As an instructor and developer of martial arts / boxing oriented fighting programs, my key focus has been to maximize the fitness aspects of every class without compromising the self-defense skill, knowledge and practice found in martial arts. Relating every move and combination to strategy and implementation with focus and intent in a real-life scenario is imperative.
Here are some examples of simple strikes that are self-defense aspects of our fitness routines and how we teach them at Smash Hit.
1. Adapting punching motions to practical self-defense moves. Target angles are slightly different when it comes to the sporting aspects as compared to street application. This is due to gloves and wraps and point targets. For street moves, using the same movements of your standard jab, cross, hook and uppercut in your fitness routines, we substitute open hand motions as well. This will allow you to practice the same striking combinations while ingraining the habit of hitting with practical tools.
Example: Throwing a jab to a taller person’s head or taller head level on a bag works fine with a glove on but is useless in real situations because with your closed fist the front knuckles don’t really make contact. Changing to a palm strike will allow an upward angled strike to connect solidly.
We add elbows, knees, hammer fists, blocks, parries, knife hand, spear hand and many other useful movements to your routines. This not only rounds out your training by providing different types and ranges of motion but also provides a whole new arsenal of fighting techniques.
2. Footwork. By using real fighting footwork as the basis for all your routines, you will ultimately develop better balance and more power in your strikes. Proper stance and movement make all the difference.
3. Partner drills. Realize that every movement is important, and that good form is the only way to achieve real power. Visualizing actual strikes on an opponent is an excellent way to motivate yourself and give meaning to the movements of your routine. We include movement sections with partners to allow one to build the defensive eye hand coordination to implement those slips, bobs, and body movements that can block or evade attacks. Once you can adjust your distancing to consider punches and kicks thrown at you, it will help you to practice proper bag work from more reality-based guard positions.
4. Integrate practical breathing skill to power movements and develop breathing rhythms. Cardio training and self-defense moves require breath control. We incorporate breathing commands into the routines to proper exhale at appropriate times, creating greater power in your techniques while developing a good breathing rhythm for endurance.
5. Providing focus pads or kick shields in training to give students the feel of hitting something at various angles and always moving. Focus training allows you and your training partner to stay in motion and maintain a high target level rate. While a heavy bag stays pretty much in the same place, one will now develop additional timing skills imperative in self-defense training. Using pad drills gets the student accustomed to defending and striking while moving and on moving targets.
6. Learning to distinguish and connect the physiological potential of every movement is a critical but little understood aspect of martial arts fitness training. Anyone can flail their arms and legs around, but movements of cardio kickboxing are physical motions that generate force along precise lines and trajectories takes precision and training. Although the defensive applications of these movements are regularly uttered in a very simplistic way — generally a punch, strike or kick — every movement truly offers a multitude of applications. The key to discovering these is the ability to analyze and appreciate all aspects of the motion.
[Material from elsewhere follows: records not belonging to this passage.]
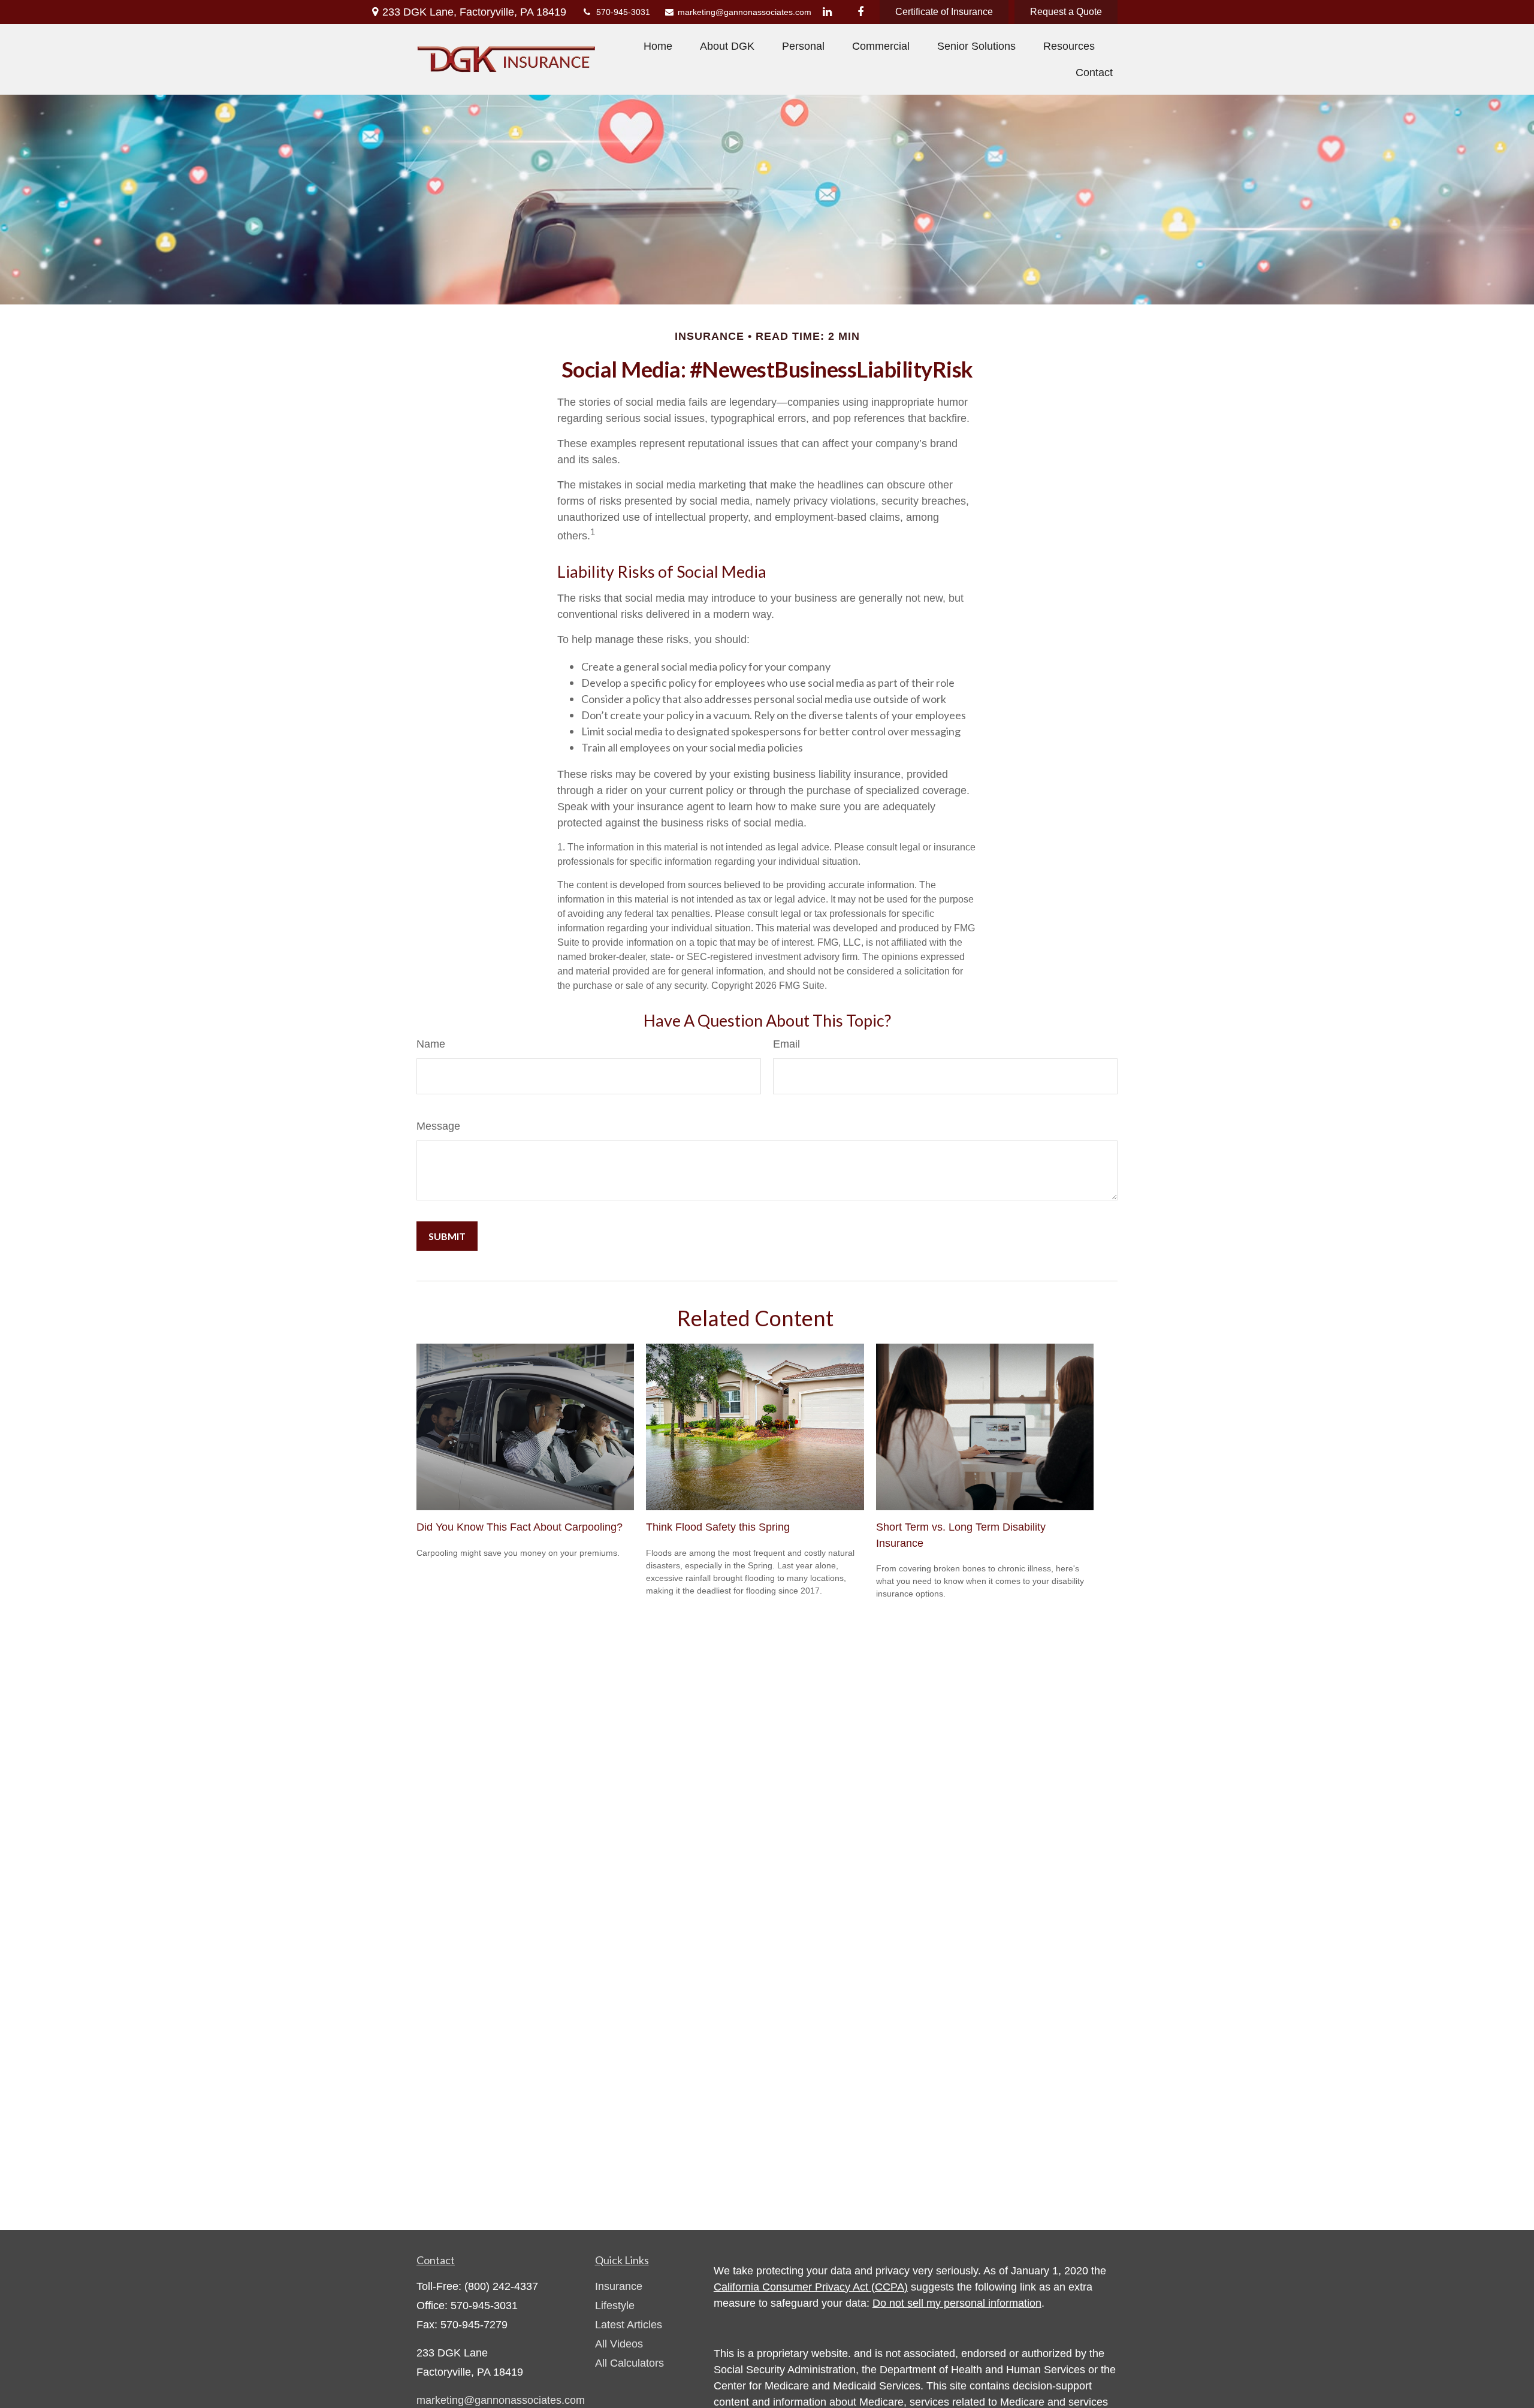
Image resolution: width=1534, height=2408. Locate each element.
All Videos (619, 2344)
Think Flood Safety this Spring (718, 1527)
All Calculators (629, 2363)
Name (430, 1044)
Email (786, 1044)
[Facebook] (860, 12)
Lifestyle (615, 2306)
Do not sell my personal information (956, 2303)
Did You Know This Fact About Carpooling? (519, 1527)
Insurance (618, 2286)
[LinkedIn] (827, 12)
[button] (658, 46)
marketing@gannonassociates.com (738, 12)
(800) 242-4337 (501, 2286)
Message (438, 1126)
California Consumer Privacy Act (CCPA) (811, 2287)
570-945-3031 (623, 12)
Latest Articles (628, 2325)
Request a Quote (1066, 12)
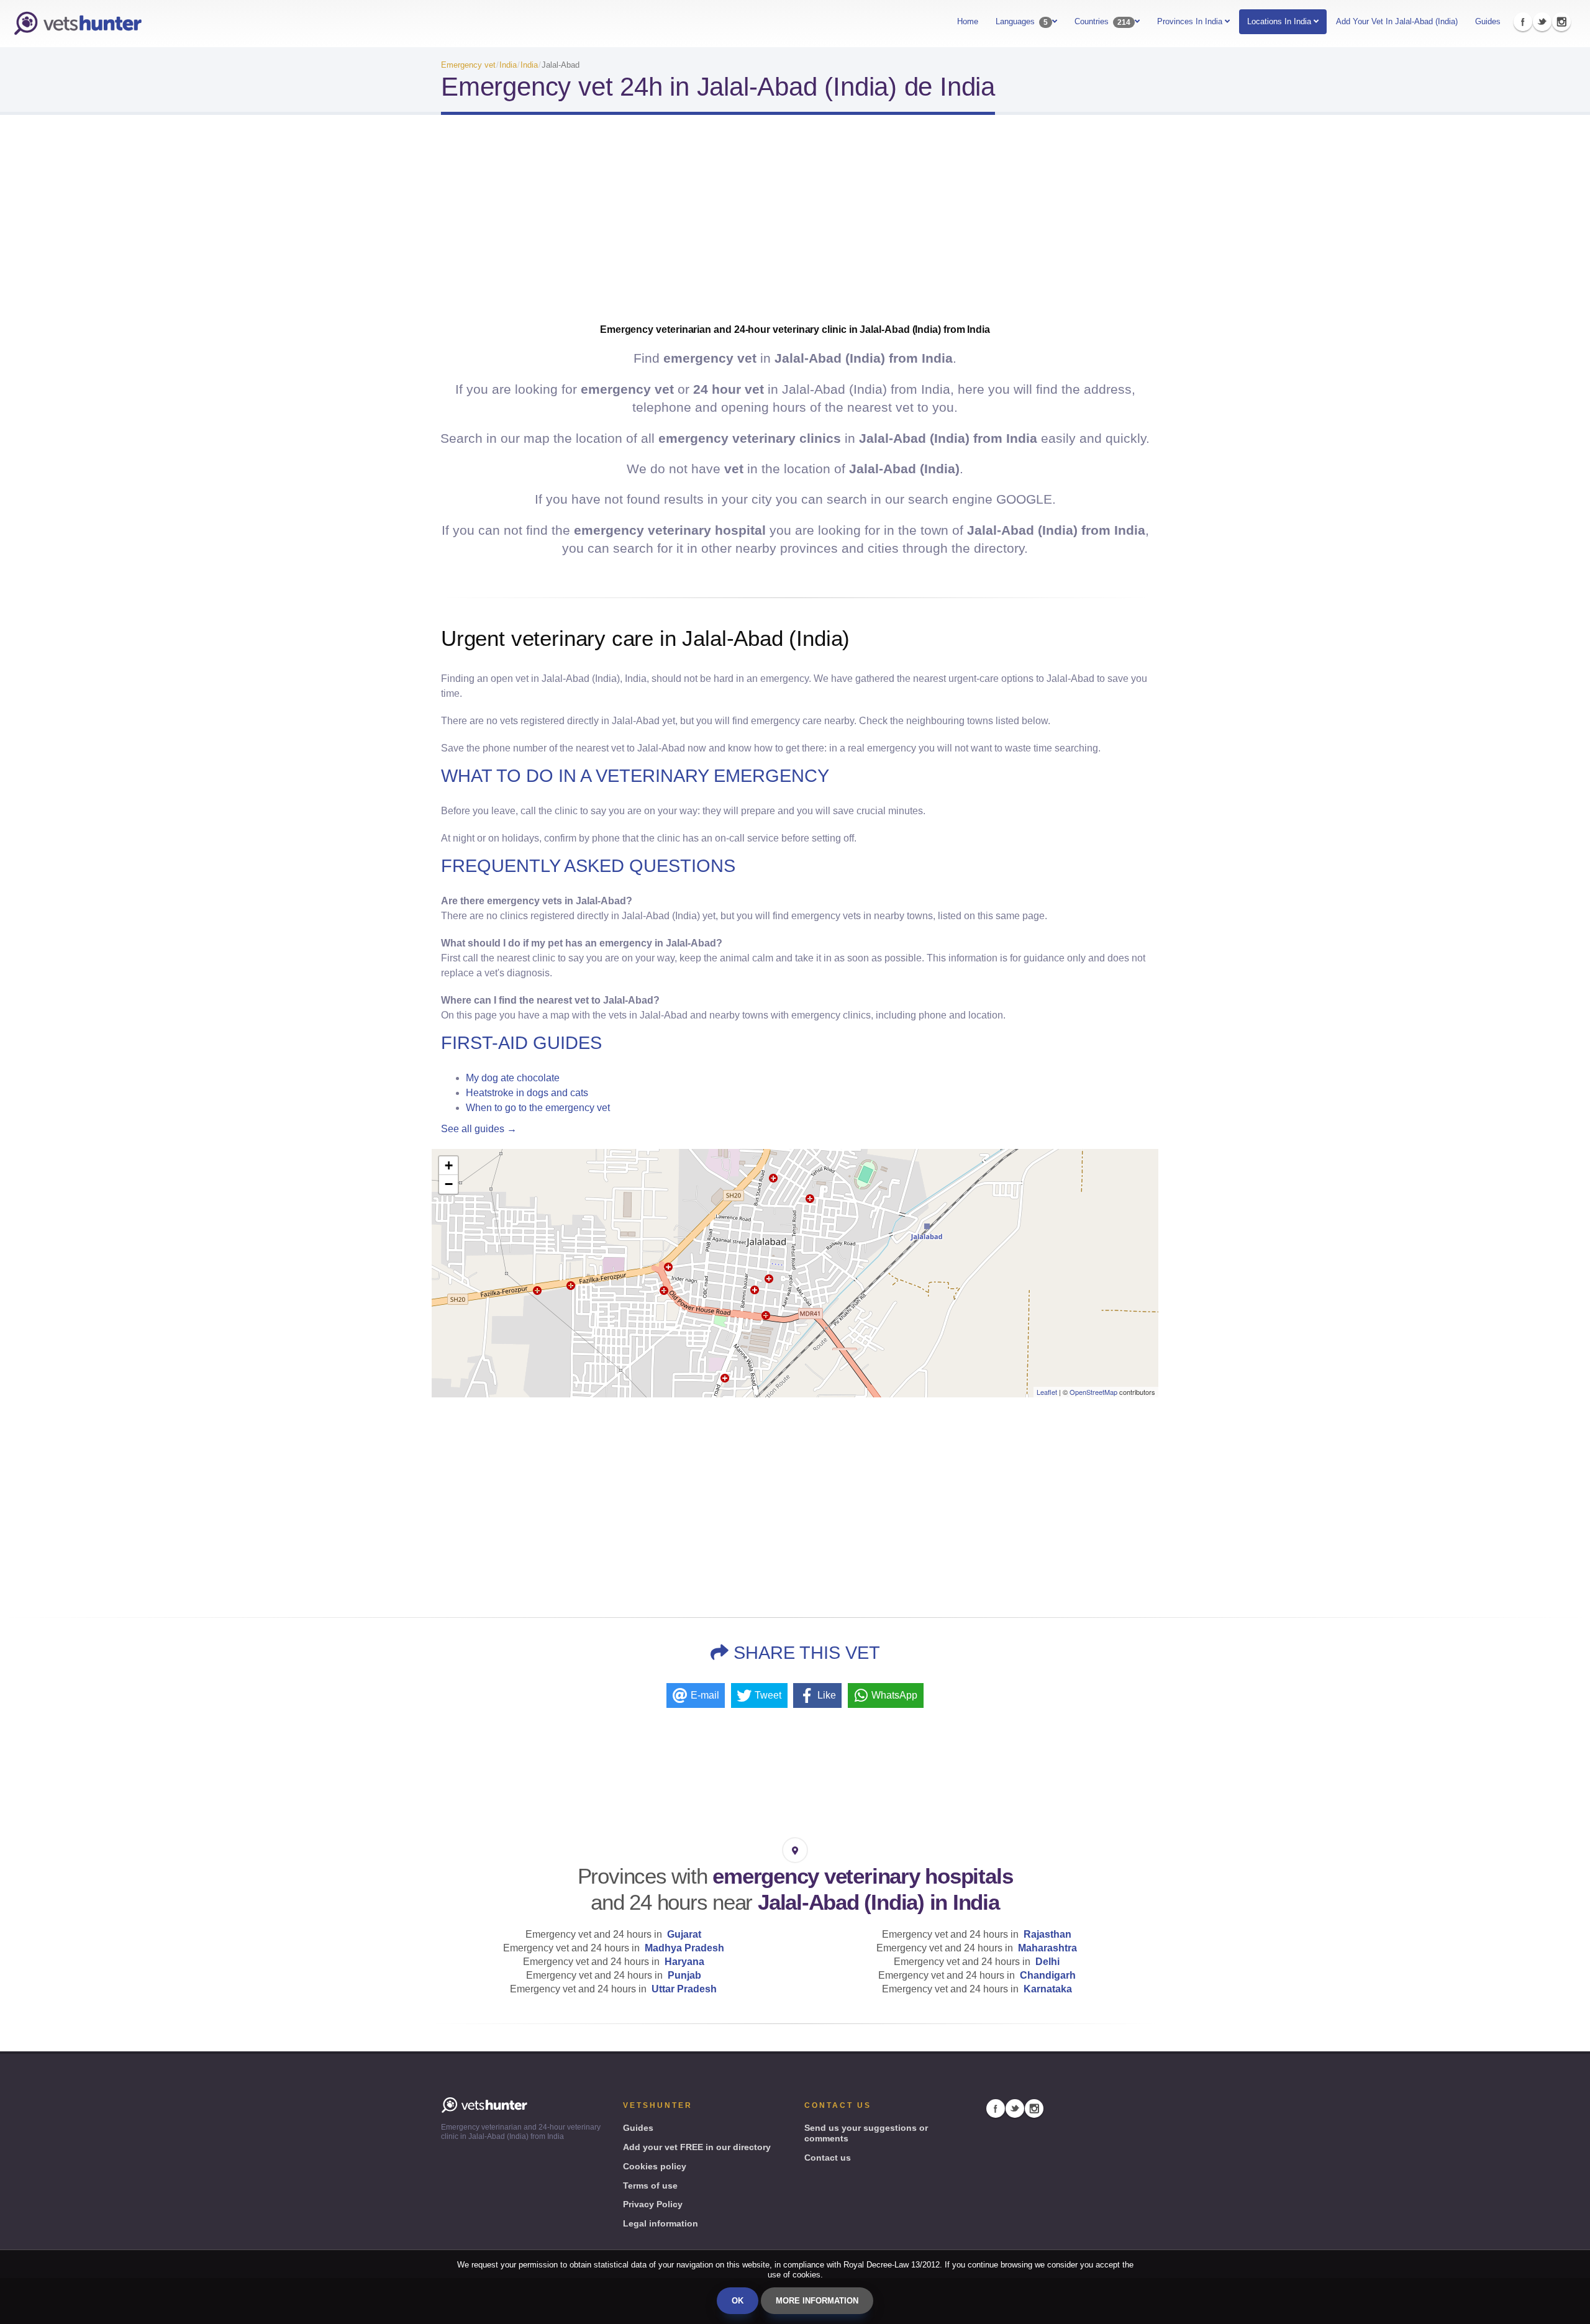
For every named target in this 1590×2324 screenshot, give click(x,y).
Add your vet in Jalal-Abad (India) (1397, 21)
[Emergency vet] (77, 23)
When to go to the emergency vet (538, 1107)
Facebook (1523, 21)
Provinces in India (1191, 21)
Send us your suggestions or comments (866, 2133)
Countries (1102, 22)
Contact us (827, 2158)
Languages (1022, 22)
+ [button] (449, 1165)
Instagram (1561, 21)
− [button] (449, 1184)
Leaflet (1047, 1392)
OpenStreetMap (1093, 1392)
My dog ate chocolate (513, 1078)
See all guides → (479, 1128)
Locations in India (1279, 21)
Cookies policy (654, 2166)
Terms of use (650, 2185)
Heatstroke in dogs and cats (527, 1092)
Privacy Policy (653, 2204)
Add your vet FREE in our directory (697, 2147)
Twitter (1542, 21)
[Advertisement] (795, 224)
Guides (1488, 21)
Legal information (660, 2223)
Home (967, 21)
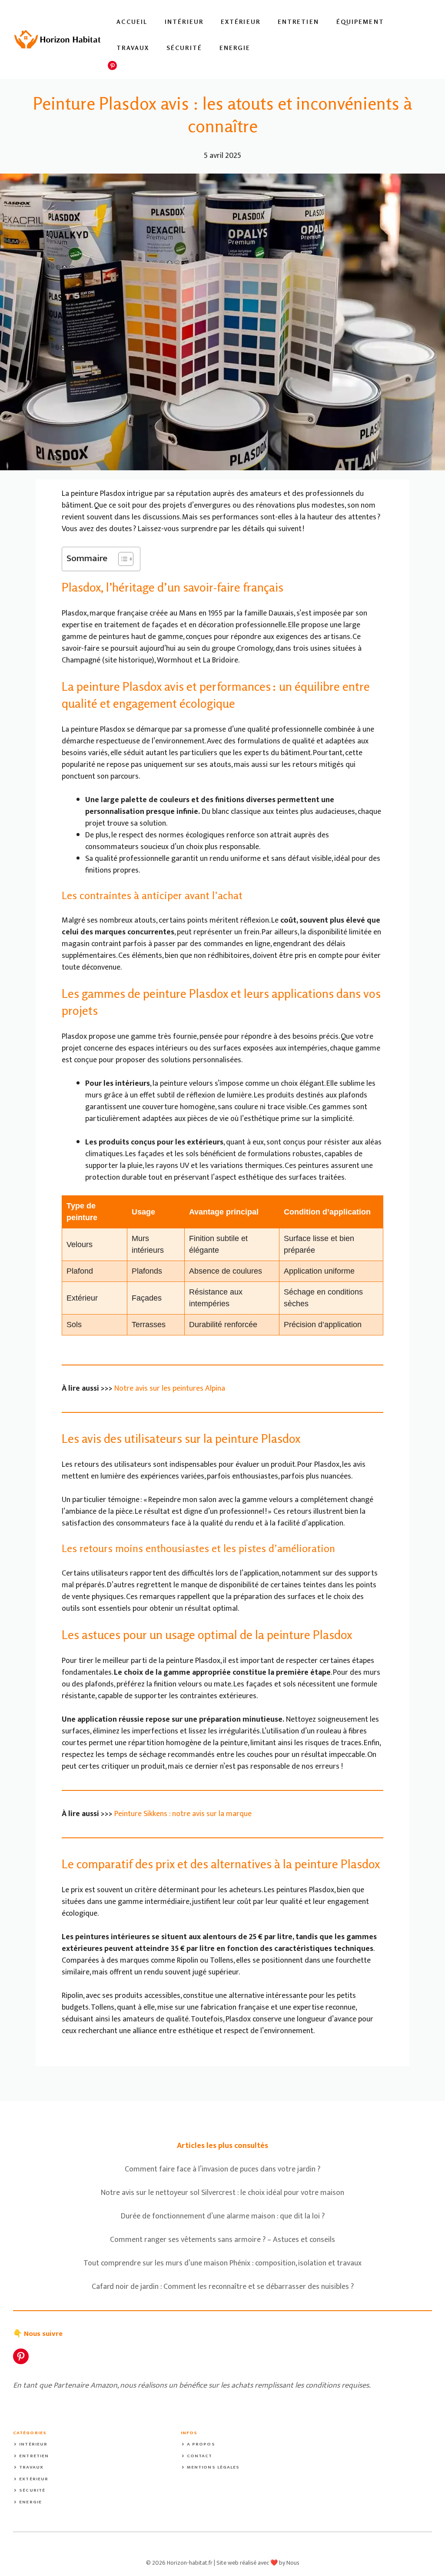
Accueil (131, 21)
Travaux (132, 47)
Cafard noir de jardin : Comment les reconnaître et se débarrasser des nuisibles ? (223, 2286)
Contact (200, 2456)
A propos (201, 2444)
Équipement (360, 21)
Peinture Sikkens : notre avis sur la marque (183, 1813)
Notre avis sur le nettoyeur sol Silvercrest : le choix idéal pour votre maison (222, 2192)
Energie (235, 47)
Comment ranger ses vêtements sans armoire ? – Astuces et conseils (222, 2239)
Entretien (298, 21)
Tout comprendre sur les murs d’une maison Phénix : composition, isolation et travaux (222, 2263)
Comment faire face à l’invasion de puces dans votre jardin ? (222, 2169)
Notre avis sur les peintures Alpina (169, 1388)
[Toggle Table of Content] (121, 559)
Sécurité (184, 47)
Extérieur (240, 21)
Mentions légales (213, 2467)
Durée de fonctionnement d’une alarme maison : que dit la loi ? (223, 2216)
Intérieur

Example: Understanding the that the first step of a kick is the tuck. A tuck can be used as a block or strike as well. There is a different tensing element used in a tuck for a block, or strike, than on the tuck for a kick, even though they both reach the same position when thrown.
Additionally, having the knowledge of why a punch actually gains more power if it comes directly from your high guard position and true power lies within other body mechanics besides just the arm throwing out.
With the proper mindset and the willingness to alter your technique to emphasize practical function, you can use your martial arts fitness routines to develop extremely powerful self-defense moves that have direct situational uses. We hope that our students never find themselves in a situation where they need to apply these techniques in the real world, however we are determined to educate them properly so that should the unthinkable happen they are ready, calm and able to apply their self-defense moves successfully and effectively.